Os ganhos, por outro lado, foram de muitos. Primeiro, naturalmente, de Lula e dos 5 mil – ainda um número ínfimo, considerando que 40% da massa carcerária do país (cerca de 800 mil) não têm condenação, a despeito de estarem enjaulados.
Segundo, ironicamente, de Jair Bolsonaro. Acuado por um sem-número de fantasmas passados, na mira inclusive da Globo, e rachando com o próprio partido, o presidente agora tem ao que recorrer: ao tensionamento, que sempre lhe foi necessário para garantir algum apoio. Balançando Lula como um pêndulo em praça pública, poderá gritar sobre perigos, revoluções, corrupção, e o que mais sua língua grande for capaz. Afinal, já passada as eleições, Lula não é um perigo eminente a curto prazo; é um presente capaz de desviar atenções, tensionar, escalar delírios de poder irrestrito (e quantos delírios no passado não se tornaram fatos?) e ser usado como moeda de troca. Tudo em contos sobre revoluções, revoltas, impunidade, corrupção. Tensão.
Aos otimistas e esperançosos, cabe recordar que pouco mudou: quem mandou soltar o homem é quem, no passado, garantiu sua prisão, e, se muito esforço foi necessário para Lula sair da prisão, é certo que pouco é necessário para levá-lo de volta. A longo prazo, o perigo pode ser neutralizado. Isso, é claro, para falar em vias “legais”. É justo recordar daquele princípio que sempre repetimos por aqui: não se comemoram vitórias que não foram arrancadas por força própria.

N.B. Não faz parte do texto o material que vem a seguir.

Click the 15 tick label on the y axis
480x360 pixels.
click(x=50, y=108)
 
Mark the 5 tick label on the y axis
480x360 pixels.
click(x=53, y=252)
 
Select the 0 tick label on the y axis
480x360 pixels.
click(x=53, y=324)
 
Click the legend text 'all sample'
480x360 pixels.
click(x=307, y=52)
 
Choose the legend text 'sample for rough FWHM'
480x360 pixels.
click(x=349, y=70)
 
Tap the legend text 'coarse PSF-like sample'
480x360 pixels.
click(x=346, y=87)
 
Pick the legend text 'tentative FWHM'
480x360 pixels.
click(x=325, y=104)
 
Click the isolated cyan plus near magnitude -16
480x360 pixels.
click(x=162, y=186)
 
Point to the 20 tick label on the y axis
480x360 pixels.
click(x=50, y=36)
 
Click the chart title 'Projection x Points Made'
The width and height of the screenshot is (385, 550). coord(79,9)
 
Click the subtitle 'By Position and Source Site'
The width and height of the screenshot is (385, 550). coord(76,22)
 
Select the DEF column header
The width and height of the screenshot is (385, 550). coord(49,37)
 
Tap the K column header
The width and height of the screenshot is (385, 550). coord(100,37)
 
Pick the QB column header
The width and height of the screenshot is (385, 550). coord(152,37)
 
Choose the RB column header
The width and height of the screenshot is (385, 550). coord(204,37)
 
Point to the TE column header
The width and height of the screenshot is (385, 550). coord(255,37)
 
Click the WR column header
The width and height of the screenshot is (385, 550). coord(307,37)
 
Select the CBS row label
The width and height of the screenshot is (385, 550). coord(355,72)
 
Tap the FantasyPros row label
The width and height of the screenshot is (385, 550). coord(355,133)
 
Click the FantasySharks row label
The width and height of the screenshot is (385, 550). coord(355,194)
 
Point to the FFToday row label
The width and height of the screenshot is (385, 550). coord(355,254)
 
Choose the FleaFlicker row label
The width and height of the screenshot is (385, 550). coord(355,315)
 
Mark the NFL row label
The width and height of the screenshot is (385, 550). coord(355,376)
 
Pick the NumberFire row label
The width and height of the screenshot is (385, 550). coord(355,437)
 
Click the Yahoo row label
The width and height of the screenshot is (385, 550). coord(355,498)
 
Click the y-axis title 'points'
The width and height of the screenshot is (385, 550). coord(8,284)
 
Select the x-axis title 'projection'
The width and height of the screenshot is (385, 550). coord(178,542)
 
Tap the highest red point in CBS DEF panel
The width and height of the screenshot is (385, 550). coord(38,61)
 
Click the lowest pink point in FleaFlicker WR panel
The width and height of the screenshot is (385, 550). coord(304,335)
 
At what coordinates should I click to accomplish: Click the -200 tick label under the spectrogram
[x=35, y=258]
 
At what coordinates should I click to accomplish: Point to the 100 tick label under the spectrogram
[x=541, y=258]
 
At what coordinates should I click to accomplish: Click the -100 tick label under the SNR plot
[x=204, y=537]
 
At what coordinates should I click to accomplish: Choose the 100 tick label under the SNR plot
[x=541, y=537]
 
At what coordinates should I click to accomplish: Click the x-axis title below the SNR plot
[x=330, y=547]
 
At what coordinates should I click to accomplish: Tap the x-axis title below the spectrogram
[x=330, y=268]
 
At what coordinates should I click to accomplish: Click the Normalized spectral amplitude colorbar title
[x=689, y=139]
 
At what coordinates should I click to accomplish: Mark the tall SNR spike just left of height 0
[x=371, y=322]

Terceiro, a decisão beneficia todos os outros contendedores. Com a Lava Jato oficialmente nas cordas, a briga agora é de gente grande. O STF, por ora, se assegura. O presidente da Câmara, Rodrigo Maia, tem benefício duplo: além de um adversário a menos, uns tantos passarão a recorrer ao Congresso para fazer valer sua influência, no presente e no futuro. Até mesmo a Lava Jato: “Perdeu-se hoje quase toda a esperança em ver a impunidade dos poderosos derrotada. Precisamos erguer a cabeça e lutar no Congresso pela mudança da Constituição Federal”, declarou o promotor de Justiça de São Paulo Roberto Livianu, da ONG “Não Aceito Corrupção”. Moro, por sua vez: “O Congresso pode, de todo modo, alterar a Constituição ou a lei para permitir novamente a execução em segunda instância, como, aliás, foi reconhecido no voto do próprio Ministro Dias Toffoli.”
O maior beneficiado, no entanto, segue sendo o Partido Fardado. É que, com o outro adversário dentro do governo enfraquecido – a Lava Jato – é natural que sua influência cresça. Afinal, lembremos, foi nesses dois partidos que o presidente procurou sua força. Se o necessário for tensionar, nada melhor do que militares desbocados. Se for “moderar” o presidente e “garantir a institucionalidade”, a tarefa também recai sobre eles. E se, por fim, a força for necessária, são eles seus senhores. Força de influência, força moderadora, força real: o benefício dos coturnos é triplo. Talvez seja isso que grite o relativo silêncio dos militares. Uma vitória mais na longa estrada das aproximações sucessivas.